-- TASK DATA follows --
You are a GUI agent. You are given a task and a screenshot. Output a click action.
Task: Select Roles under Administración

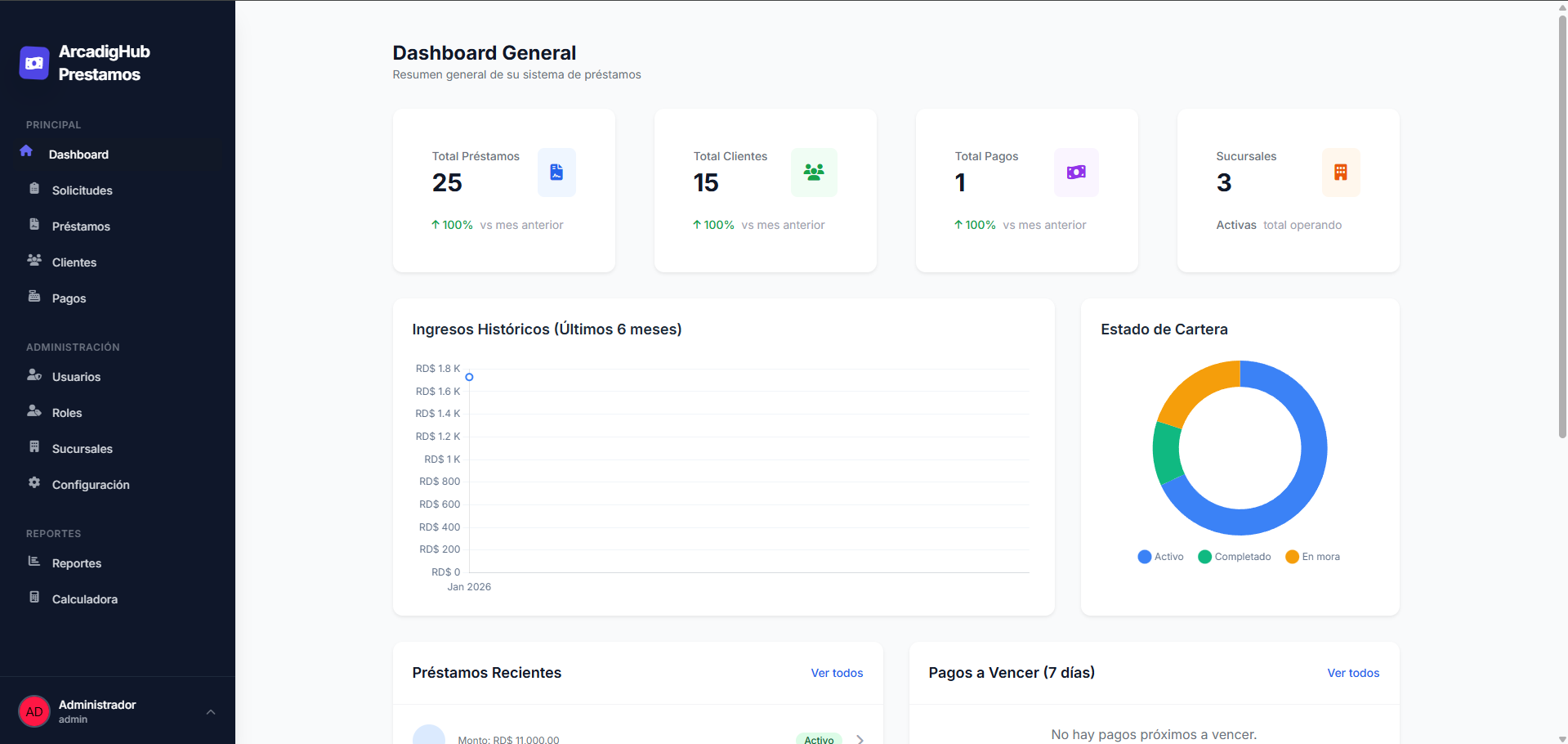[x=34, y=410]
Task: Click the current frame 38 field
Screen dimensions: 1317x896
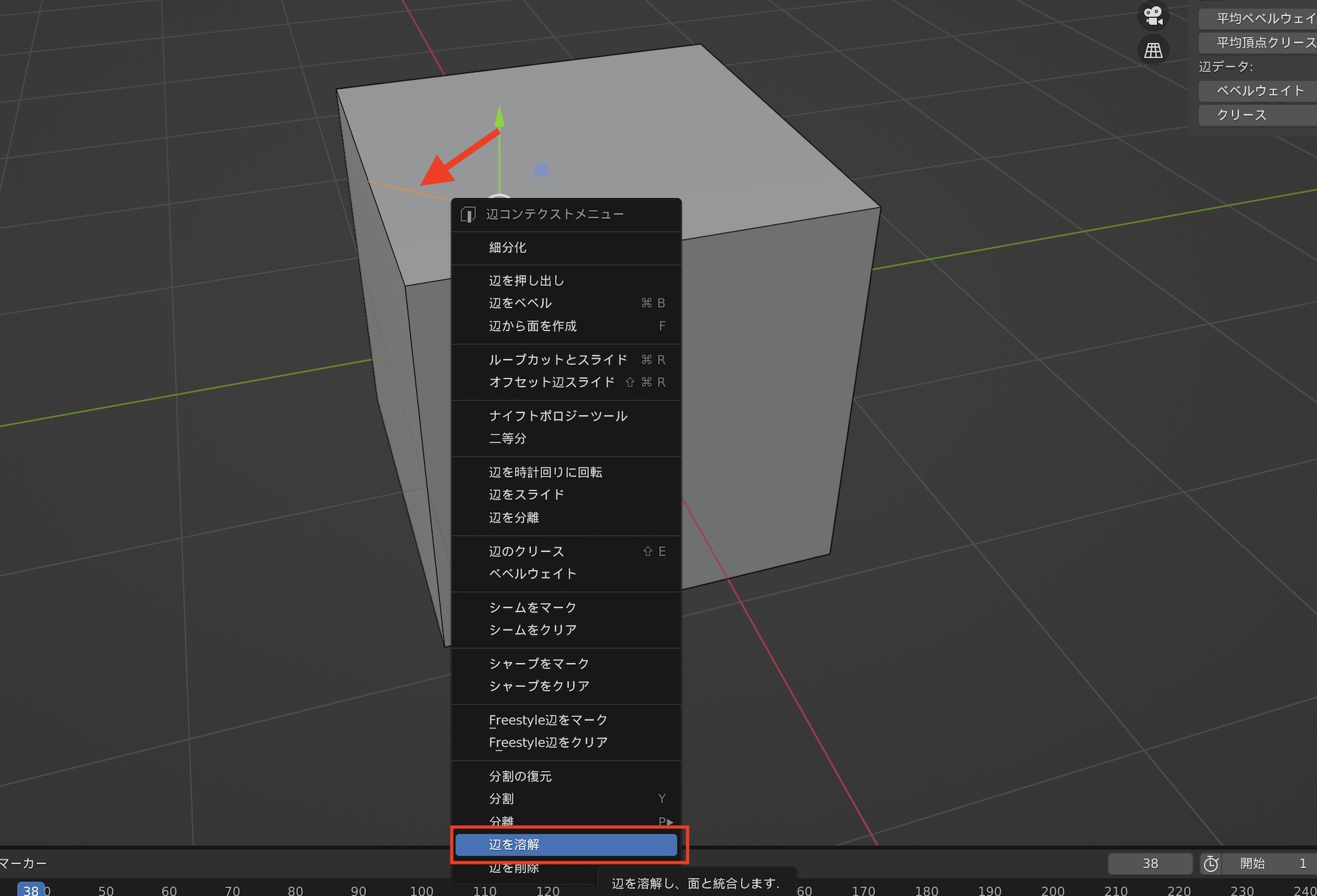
-- TASK DATA concluded --
> **TASK TO COMPLETE**: Restate every line above word for word. Do not carry over the images.

> **SOLUTION**:
You are a GUI agent. You are given a task and a screenshot. Output a click action.
Task: Select Roles under Administración

[x=34, y=410]
Task: Click the current frame 38 field
Screen dimensions: 1317x896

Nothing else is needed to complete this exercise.